"Death by X-Ray" - The Shostakovich Seventh Quartet
I wrote these program notes for a concert given in Providence in 2012 by the Jerusalem Quartet. This is an intense, short, and very weird string quartet, but worth the effort it takes to get to know it.
DMITRI SHOSTAKOVICH (1906-1975). String Quartet No. 7 in f#, Op 108 (March 1960)
Written in the same year that Shostakovich was forced to join the Communist Party, this quartet is spared the tragic dimensions the composer put into his Eighth Quartet, a virtual suicide note in music. Although it cannot be separated from the times and circumstances in which it was composed, this is an intensely personal work, an elegy for the composer’s first wife Nina, who died in 1954.
The work was premiered May 15, 1960 by the Beethoven Quartet in St. Petersburg (then still Leningrad), and had its Moscow premiere at the Moscow Conservatory on September 17 of the same year.
It is the shortest of all of Shostakovich’s quartets, and there is the risk of writing notes that take longer to read than the quartet takes to listen to! But as is often the case with great music, composers can compress much into a small interval of time.
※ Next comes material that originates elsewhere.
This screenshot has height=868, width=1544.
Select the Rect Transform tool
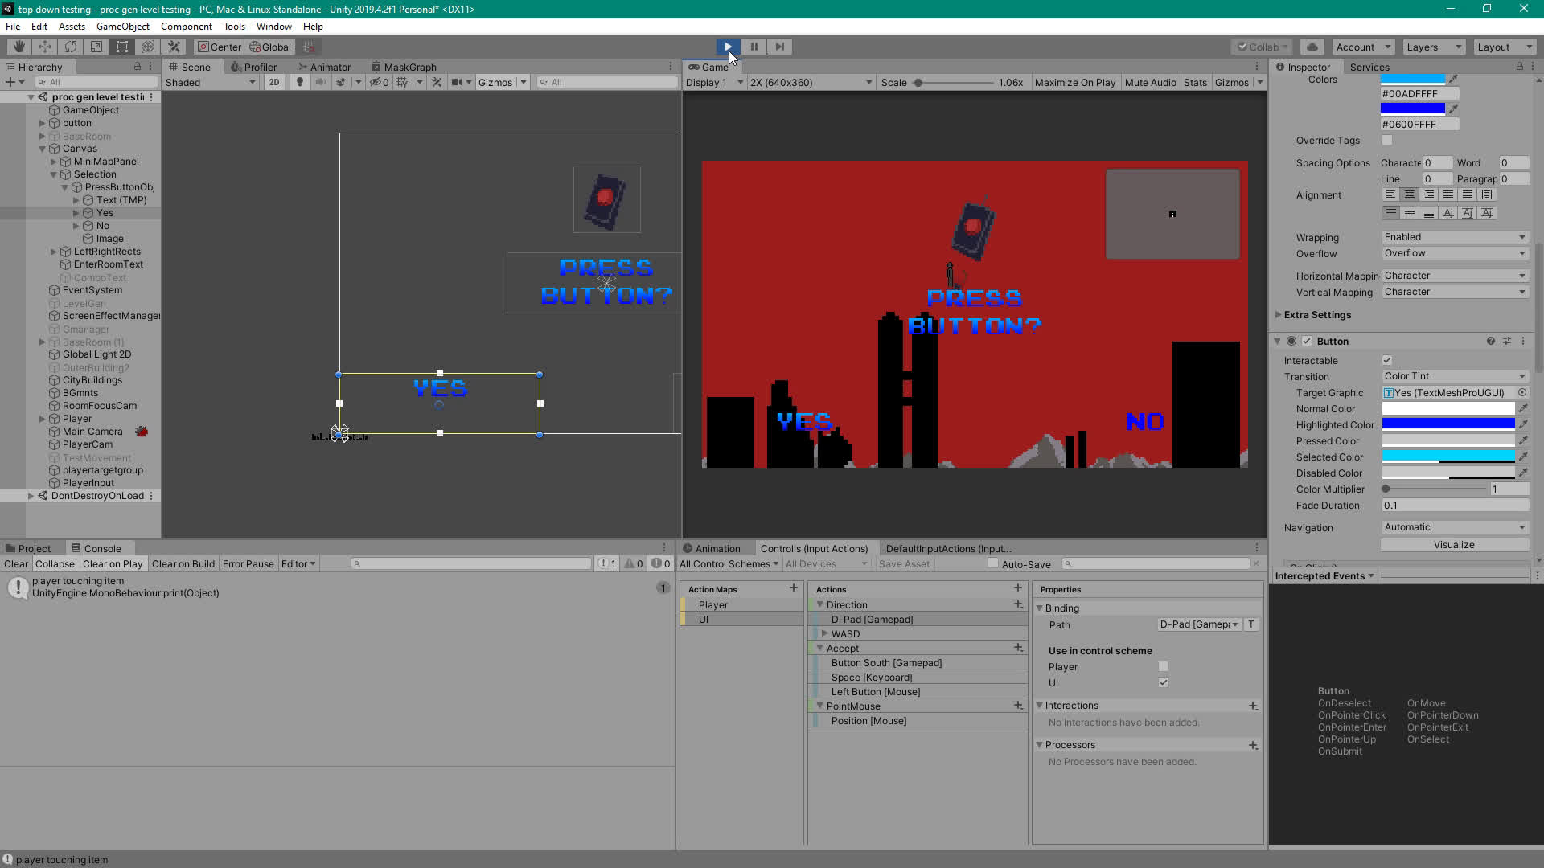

The composer had a life-plan for composing string quartets, intending to compose one in each major and minor key, doing for the quartet literature what Bach did for the keyboard in his Well-Tempered Clavier. That said, the Seventh Quartet should have been in Eb Major, following the scheme the composer was using. Instead, the quartet is set in the moody and passionate key of F# Minor, which puts it in company of Haydn’s “Farewell” symphony and Mahler’s withering Tenth Symphony.
Shostakovich often includes coded content in his work, and when you hear the first theme in the opening Allegretto, a kind of sardonic, skipping melody, you will immediately hear three repeated eighth notes, followed by a rest, quite literally a “knock at the door.” In German folklore, Death knocks three times at the door or window of a dying person, to the horror of family members watching at the bedside. Considering how many nights during the Stalin years, the composer expected a different kind of “knock at the door” that would take him to the Gulag, this gesture is richly suggestive. We are meant to recall terrible times. (In the Tenth Symphony, Shostakovich alternated the door-knock with the notes D-Eb-C-B, which are D-Es-C-H in German notation for the composer’s initials, meaning, “Knock-knock-knock! Shostakovich!”) So no matter how engaging the violin’s utterances might be, the knock at the door is embedded in the theme.
There is a break into hurried sixteenth notes, and a key change to Eb (the “home” key Shostakovich planned to use originally!) with the cello carrying the line, some very chromatic passages passing it back to the violin, and then a bridge passage played in block chords.
This bridge brings us back to F# Minor, with the main theme played pizzicato. This adds further to the grotesque atmosphere. It has the air of a hushed conversation, and the pizzicato requires leaving out the grace notes, so that the effect is a coded conversation, out of earshot of Those Who Watch and Listen. The movement ends with extensions of the “knock at the door” motif.
The Lento is an eerie, almost minimalist movement, with no key signature, played with the strings muted (con sordino). The second violin plays an unsettling succession of arpeggios, which look like a wave depicted on an oscilloscope. Viola and cello play glissansdi at one point, adding to the weirdness of the atmosphere. What is going on here? The clue, I think comes from the biography of Nina Shostakovich. She was an experimental physicist who spent months each year on Mt. Alagez in Armenia, engaged in cosmic ray research. Like many Soviet researchers, she was exposed to massive doses of radiation from radioactive materials, and from poorly shielded X-ray equipment. She died from a radiation-induced cancer. This music sounds to me almost like a science-fiction sound track depicting radiation. I would venture to give this Lento movement the nick-name “Death by X-Ray.”
The final Allegro has, for most of its length, no key indication. It is highly atonal, and since it is riddled with intermingled sharps and flats, it must be a daunting task to play. Even though the musical materials are spun out from motifs in the first movement, it would seem to be a Dance of Death, with the skeletons from the X-Ray now hammering away at a fiendish dance. The theme is passed among the viola and the two violins as a canon, the strictest type of fugue imitation (a melody played against itself, not against a second theme). Even though what we hear would give Bach convulsions, it is a Baroque concoction as conceived by a wrong-note revolutionary. This is angry music depicting a universe that kills capriciously. Then, abruptly, the “home key” of F# Minor asserts itself, with muted strings. As the quartet slows down and softens to its conclusion, there is no fist-shaking against Death (what is the use?), just a quiet slipping away, life sitting at life’s deathbed, and a hint of the ominous three-note “knock at the door.”